Durch Melissa Müller kamen André Heller und Othmar Schmiderer mit Junge in Verbindung. Sie führten im Frühjahr 2001 mehrere lange Gespräche mit ihr, und ließen eine Kamera mitlaufen. Aus den zehn Stunden Material entstand eine dreieinhalbstündige Arbeitsfassung, die Traudl Junge noch einmal vorgeführt wurde. Sie bekam dabei Gelegenheit, ihre Darstellung zu überprüfen und an einigen Stelle zu präzisieren – auch dieser Vorgang wurde gefilmt.

Die endgültige Fassung ist nun ein Dokumentarfilm, der sich ganz auf seine Protagonistin konzentriert. Im toten Winkel besteht fast durchweg aus Aufnahmen der halbnah gefilmten Traudl Junge, die direkt in die Kamera spricht. Es gibt keine kommentierenden Zwischenschnitte, keine Überprüfung der Aussagen anhand anderer Quellen, keine Korrektur von Flüchtigkeitsfehlern. Es gibt auch keine Fragen, sie sind – bis auf eine charakteristische Ausnahme – in der Montage ausgespart worden.

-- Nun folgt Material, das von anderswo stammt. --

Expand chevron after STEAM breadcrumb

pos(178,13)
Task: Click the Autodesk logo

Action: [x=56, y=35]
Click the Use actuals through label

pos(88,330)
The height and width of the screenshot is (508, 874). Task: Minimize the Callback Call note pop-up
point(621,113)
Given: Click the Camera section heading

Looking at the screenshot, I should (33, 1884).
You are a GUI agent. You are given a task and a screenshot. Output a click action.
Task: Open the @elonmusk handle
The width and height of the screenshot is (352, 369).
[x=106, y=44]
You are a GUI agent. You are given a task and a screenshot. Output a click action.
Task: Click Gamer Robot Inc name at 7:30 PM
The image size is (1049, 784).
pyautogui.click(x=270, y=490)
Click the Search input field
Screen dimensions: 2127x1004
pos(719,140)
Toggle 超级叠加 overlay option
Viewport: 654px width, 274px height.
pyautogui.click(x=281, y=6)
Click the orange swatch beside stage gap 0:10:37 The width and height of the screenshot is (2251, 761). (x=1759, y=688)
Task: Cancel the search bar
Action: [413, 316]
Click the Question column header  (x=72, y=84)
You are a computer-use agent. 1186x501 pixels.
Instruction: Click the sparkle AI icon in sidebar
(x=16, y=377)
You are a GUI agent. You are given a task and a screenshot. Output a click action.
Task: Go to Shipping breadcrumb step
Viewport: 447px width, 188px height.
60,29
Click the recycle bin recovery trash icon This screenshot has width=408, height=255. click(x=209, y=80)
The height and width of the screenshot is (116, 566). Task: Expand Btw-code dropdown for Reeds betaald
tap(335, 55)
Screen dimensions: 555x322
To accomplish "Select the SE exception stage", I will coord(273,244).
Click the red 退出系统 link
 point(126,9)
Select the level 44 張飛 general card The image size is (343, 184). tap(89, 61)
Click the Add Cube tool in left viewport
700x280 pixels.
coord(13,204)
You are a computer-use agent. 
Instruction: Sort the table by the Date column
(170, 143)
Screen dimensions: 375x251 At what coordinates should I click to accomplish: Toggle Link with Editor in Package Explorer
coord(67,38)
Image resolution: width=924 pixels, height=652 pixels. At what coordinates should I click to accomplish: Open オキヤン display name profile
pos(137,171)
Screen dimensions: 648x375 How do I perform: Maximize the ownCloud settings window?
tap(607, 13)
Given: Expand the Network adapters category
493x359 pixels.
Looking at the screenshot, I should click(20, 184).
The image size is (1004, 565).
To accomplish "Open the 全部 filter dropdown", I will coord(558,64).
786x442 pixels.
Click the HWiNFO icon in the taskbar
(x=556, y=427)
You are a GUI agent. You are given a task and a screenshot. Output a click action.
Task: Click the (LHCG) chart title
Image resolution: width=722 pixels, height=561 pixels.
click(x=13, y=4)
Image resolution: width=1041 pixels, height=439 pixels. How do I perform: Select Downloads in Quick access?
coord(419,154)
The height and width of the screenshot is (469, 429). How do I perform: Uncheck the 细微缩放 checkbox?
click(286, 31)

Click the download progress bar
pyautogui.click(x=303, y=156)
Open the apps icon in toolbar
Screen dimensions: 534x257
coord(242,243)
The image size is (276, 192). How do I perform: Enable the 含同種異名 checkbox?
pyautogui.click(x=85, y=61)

Im toten Winkel zeigt den langen Monolog einer Frau, die viele Jahre Zeit hatte, sich für diesen Bericht zu sammeln. Noch in der direkten Rede ist herauszuhören, dass sie diese Sätze im Geist viele Male vorformuliert hatte. Sie blickt mit ein wenig Befremden darauf zurück, dass sie in jungen Jahren „so unbedenklich gelebt“ hat, aber sie kann „diesem kindischen jungen Ding“, das sie 1942 war, nicht „bös’ sein“.

Drei Jahre arbeitete sie für Hitler, war in dieser Zeit immer in seiner Nähe, in der Wolfsschanze in Ostpreußen, auf dem Berghof in Süddeutschland, schließlich im belagerten Berlin.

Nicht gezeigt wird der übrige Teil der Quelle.